Nope I'm not looking for load lists, that's all covered, I'm looking for actual "from the factory list" of equipment that goes with the kit. I'm trying to see if any of the cabling or other pieces of kit are missing from the units HF kit so that if there is anything missing I can atleast attempt to get it replaced.


----------



## willy (27 Oct 2005)

Ok.  Be advised that in common parlance, kitlist/load list pretty much refers to what I was talking about.  Equipment checklist is more the phrase you're looking for here.  My mistake, your fault.   

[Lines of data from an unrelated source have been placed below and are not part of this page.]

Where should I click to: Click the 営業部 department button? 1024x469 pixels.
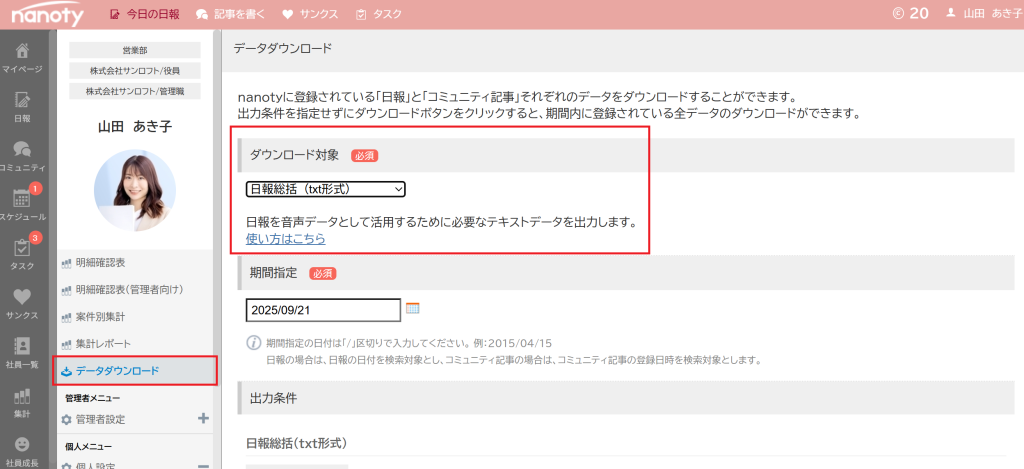(x=134, y=50)
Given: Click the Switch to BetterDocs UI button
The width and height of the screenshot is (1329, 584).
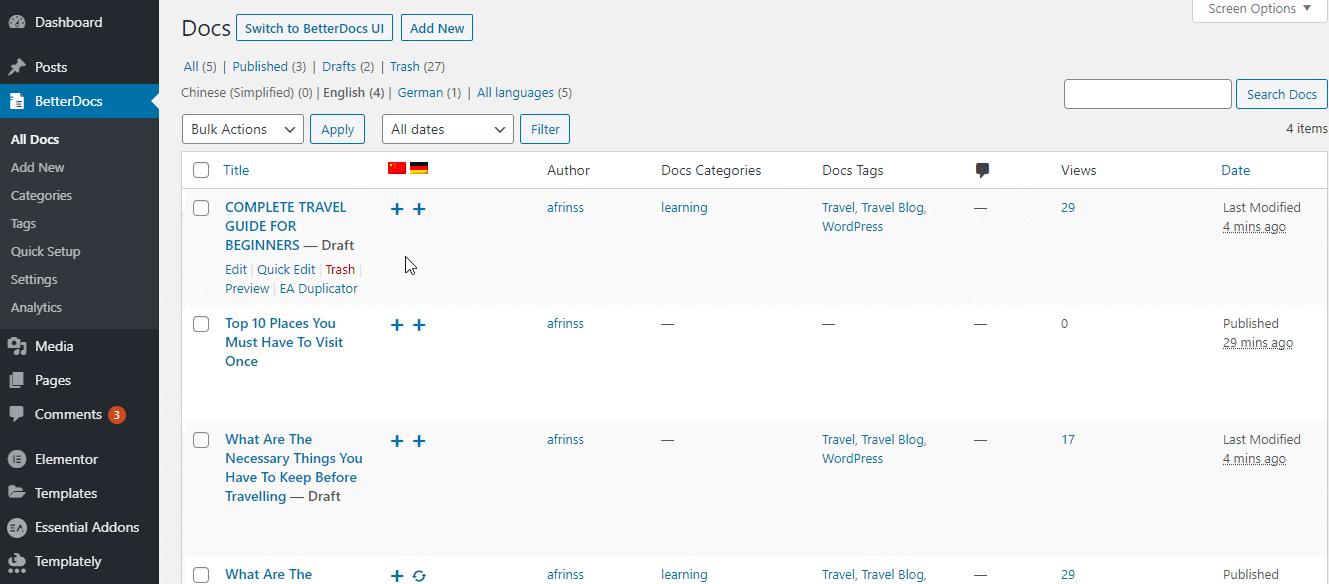Looking at the screenshot, I should (x=314, y=27).
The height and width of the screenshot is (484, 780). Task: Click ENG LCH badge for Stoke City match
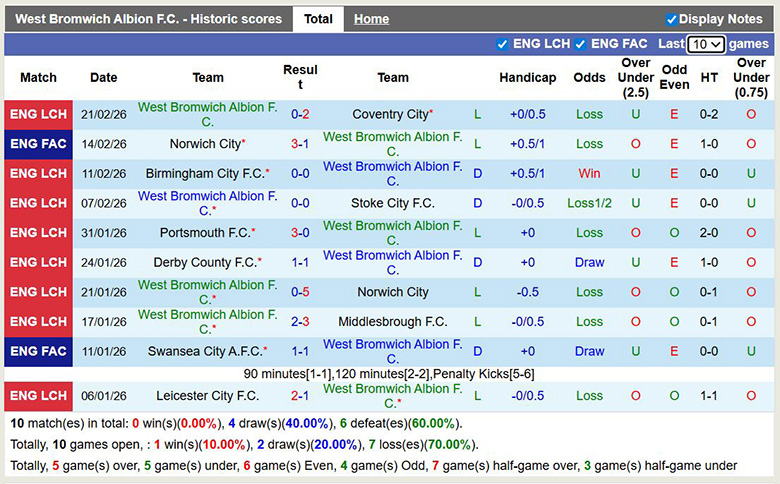pos(38,204)
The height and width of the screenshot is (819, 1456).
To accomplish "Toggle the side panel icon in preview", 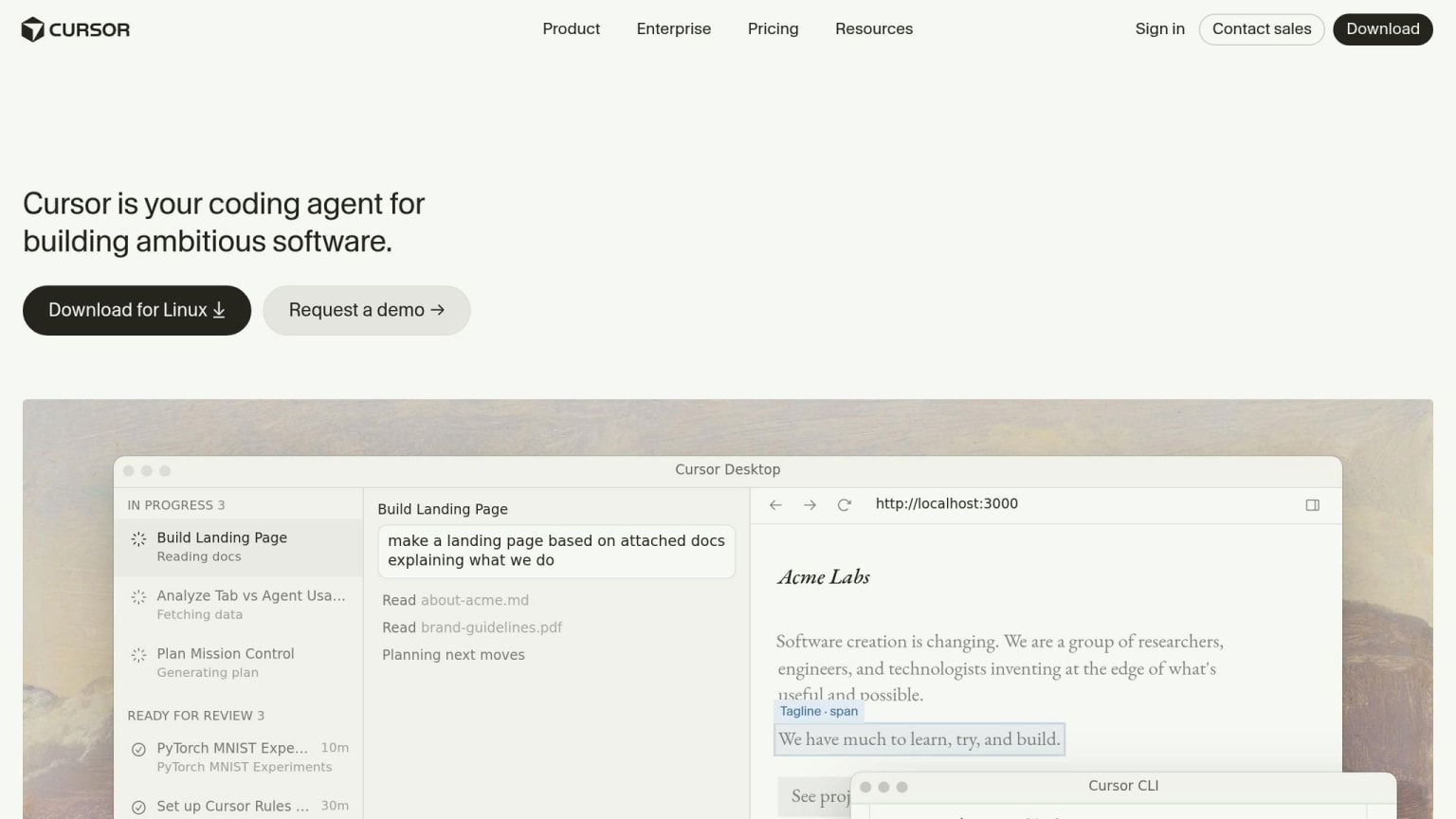I will click(1313, 505).
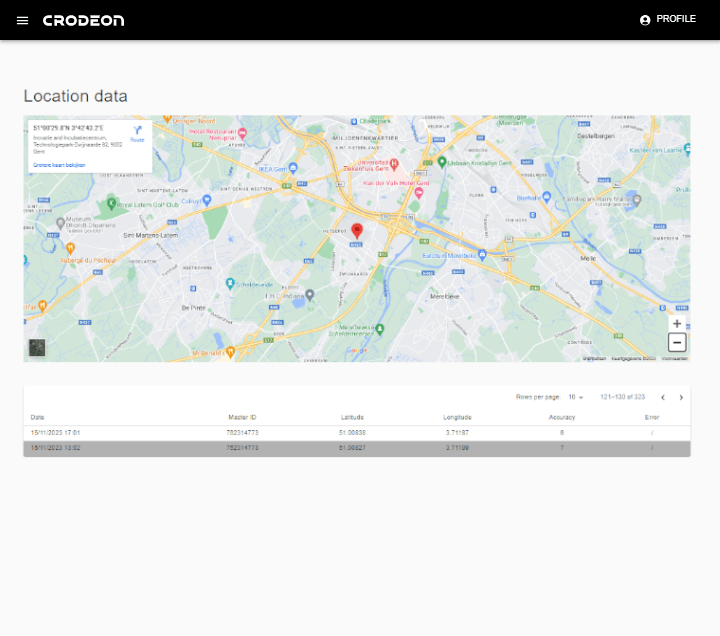The image size is (720, 636).
Task: Click the Master ID column header
Action: coord(242,417)
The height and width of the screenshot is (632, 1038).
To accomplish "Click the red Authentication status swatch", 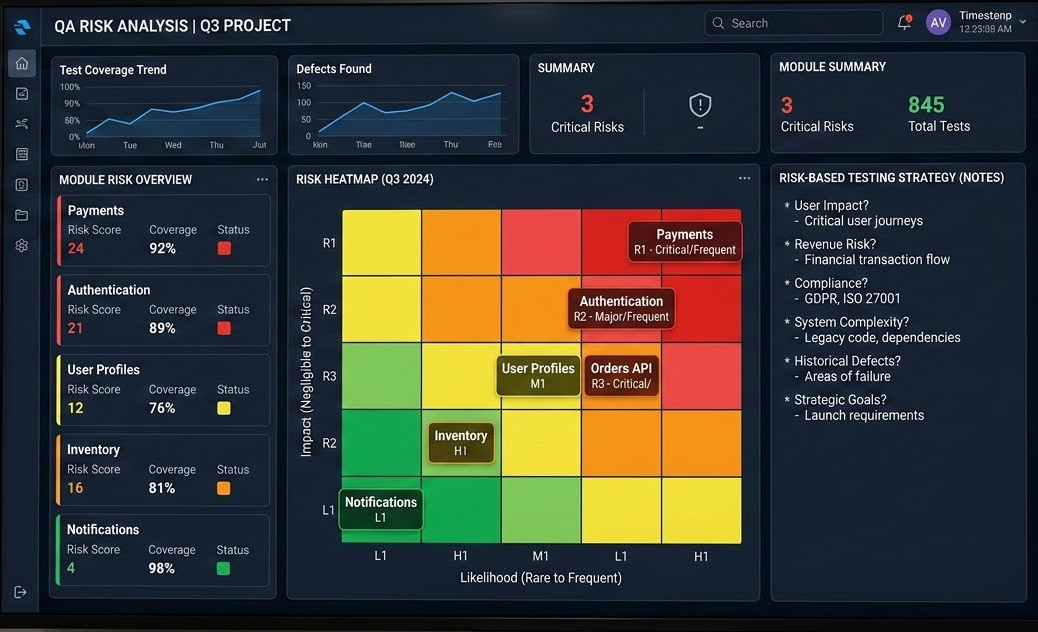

Go to the Canadian Government Catalouge of Material (CGCM).  If you're on the DIN, it will be under baseline/operational/logistics or some variant thereof.  Your SQ will know for certain how to access it.  From there, it's pretty self-evident how the thing works.  You should be able to produce an equipment checklist for any piece of gear you care to name.


----------



## Radop (28 Oct 2005)

Hey Luck, there is also a site under PMO TCCCS that had all those checklists as well.  We used it up in Pet a lot to refit and recheck the new vehicles.  Any of the old MCpls up there should know were it is.


----------



## Bintheredunthat (31 Oct 2005)

I've seen some things on the DIN that can help.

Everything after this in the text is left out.